TAREFAS A REALIZAR:
• a. Responda com base no trecho sobre a técnica moderna:
(i) Em que século chega à maturidade um novo modo de funcionar as cabeças?
(ii) De quem Vinci solicita emprego na carta mencionada?
(iii) Quais dois elementos Carlos V leva consigo ao retirar-se para Yuste?
• b. Retome o trecho sobre a técnica moderna e dê continuidade a ele a partir da última frase apresentada.

─── TRECHO ───

O tecnicismo da técnica moderna se diferencia fundamentalmente daquele que inspirou todas as anteriores. Surge nas mesmas datas que a ciência física e é filho da mesma matriz histórica. Vimos como até aqui o técnico, obcecado pelo resultado final que é o apetecido, não se sente livre diante dele e busca meios que de um golpe e em totalidade consiga produzi-lo. O meio, eu disse, imita a sua finalidade.
No século XVI chega à maturidade um novo modo de funcionar as cabeças que se manifesta ao mesmo tempo na técnica e na mais pura teoria. Mais ainda, é característico desta nova maneira de pensar que não possa dizer-se onde começa, se na solução de problemas práticos ou na construção de meras ideias. Vinci foi em ambas as ordens o precursor. É homem de oficina, não somente e nem sequer principalmente de oficina de pintura, mas de oficina mecânica . Passa a vida inventando “artifícios”.
Na carta onde solicita emprego de Ludovico Moro adianta uma longa lista de invenções bélicas e hidráulicas. O mesmo que na época helenística os grandes poliorcetas deram ensejo aos grandes avanços da mecânica que terminam prodigiosamente no prodigioso Arquimedes, nestas guerras de fins do século XV e começos do XVI se prepara o crescimento decisivo do novo tecnicismo . Nota bene: umas e outras guerras eram guerras falsas, quero dizer, não eram guerras de povos, guerras férvidas, pelejas de sentimentos inimigos, mas guerras de militares contra militares, guerras frígidas, guerras de cabeça e punho, não de víscera cordial. Por isso, guerras. . . técnicas.
Isso que ocorria em 1540 era a moda no mundo das “mecânicas”. Esta palavra, registre-se, não significa então a ciência que hoje absorveu esse termo que ainda não existia; significa as máquinas e a arte delas. Tal é o sentido que tem ainda em 1600 para Galilei, pai da ciência mecânica. Toda gente quer ter aparelhos, grandes e pequenos, úteis ou simplesmente divertidos . Nosso enorme Carlos, o V, o de Mühlberg, quando se retira para Yuste, na mais ilustre maré-baixa que registra a história, leva consigo em sua formidável ressaca para o nada somente estes dois elementos do mundo que abandona: relógios e Juanelo Turriano. Este era um flamengo, verdadeiro mago dos inventos mecânicos, aquele que constrói tanto o artifício para subir águas a Toledo — do qual ainda restam traços — quanto um pássaro semovente que voa com suas asas de metal pelo vasto espaço da estância onde Carlos, ausente da vida, repousa.

─── LINHAS FORNECIDAS ───

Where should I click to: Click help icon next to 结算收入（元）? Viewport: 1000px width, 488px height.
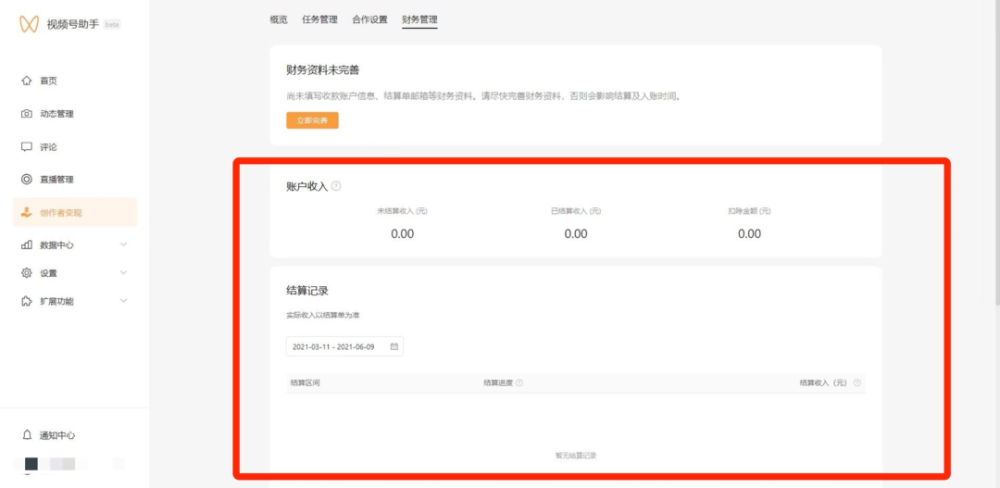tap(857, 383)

───
─── LINHAS FORNECIDAS ───

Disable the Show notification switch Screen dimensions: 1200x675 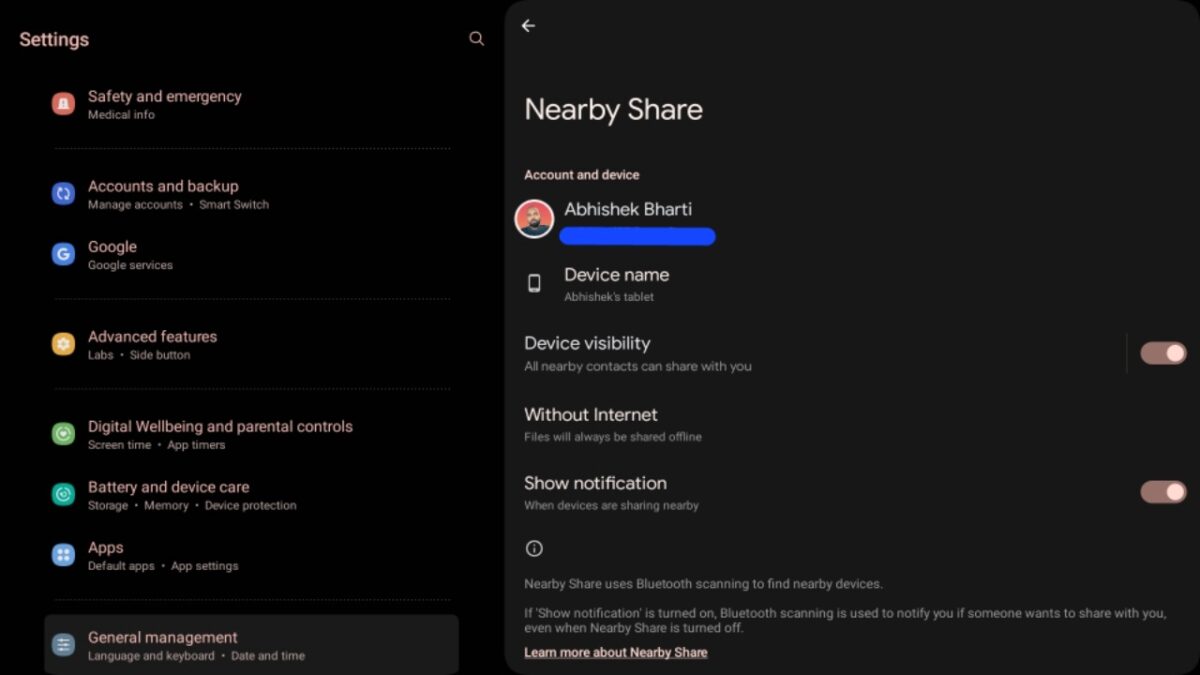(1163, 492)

───
─── LINHAS FORNECIDAS ───

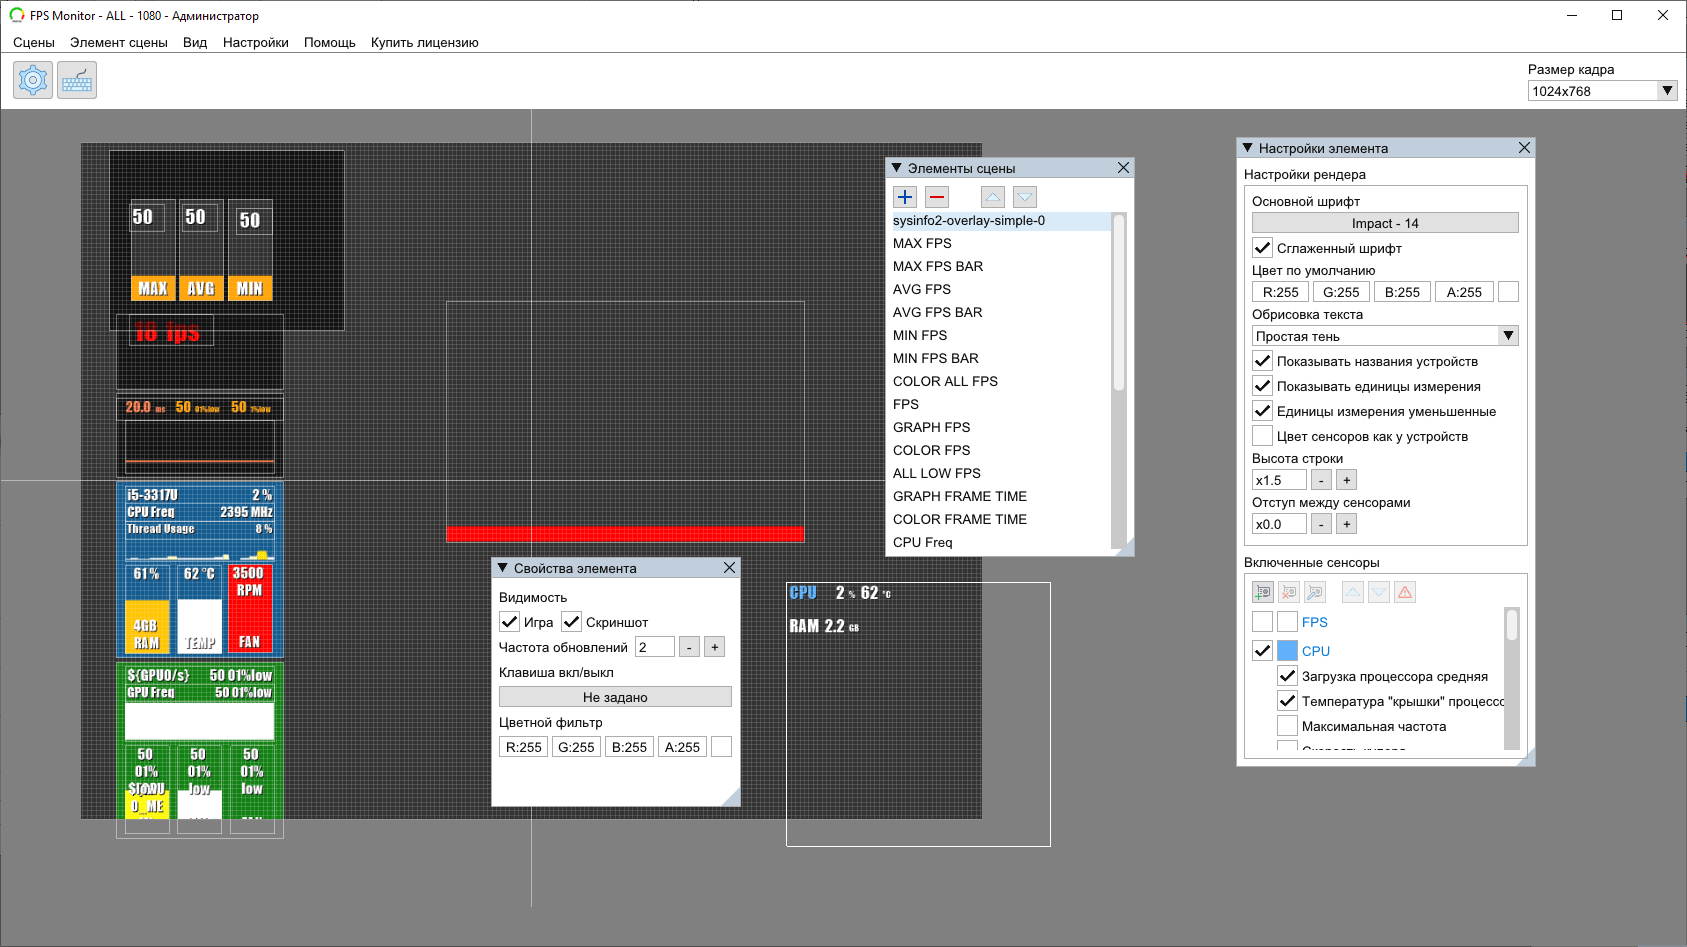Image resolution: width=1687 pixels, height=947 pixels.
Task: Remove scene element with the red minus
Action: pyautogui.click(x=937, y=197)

───

RESPOSTAS DADAS:
• a.
(i) No século XVI.
(ii) De Ludovico Moro.
(iii) Relógios e Juanelo Turriano.

• b.
Importa muito sublinhar este fato de primeira ordem: que a maravilha máxima da mente humana, a ciência física, nasce na técnica. Galilei jovem não está na Universidade, mas nos arsenais de Veneza, entre gruas e cabrestantes. Ali se forma sua mente.
O novo tecnicismo; com efeito, procede exatamente como procederá a nuova scienza. Não vai, sem mais, da imagem do resultado que se quer obter à busca de meios que o consigam. Não. Detém-se diante do propósito e age sobre ele. Analisa-o. Isto é, decompõe o resultado total — que é o único primeiramente desejado — nos resultados parciais de que surge, no processo de sua gênese. Portanto, em suas “causas” ou fenômenos ingredientes.
Exatamente isto é o que fará em sua ciência Galilei, que foi ao mesmo tempo, como se sabe, um gigantesco “inventor”. O aristotélico não decompunha o fenômeno natural, já que para seu conjunto buscava-lhe uma causa também conjunta, à modorra que produz a infusão de amapolas uma virtus dormitiva. Galilei, quando vê mover-se um corpo, faz exatamente o contrário: pergunta-se de que movimentos elementares e, portanto, gerais, se compõe aquele movimento concreto. É isto o novo modo de operar com o intelecto: “análise da natureza”.
Tal é a união inicial — e de raiz — entre o novo tecnicismo e a ciência. União como se vê nada externa, mas de idêntico método intelectual. Isto dá à técnica moderna independência e plena segurança em si mesma. Não é uma inspiração como mágica nem puro acaso, mas “método”, caminho preestabelecido, firme, consciente de seus fundamentos.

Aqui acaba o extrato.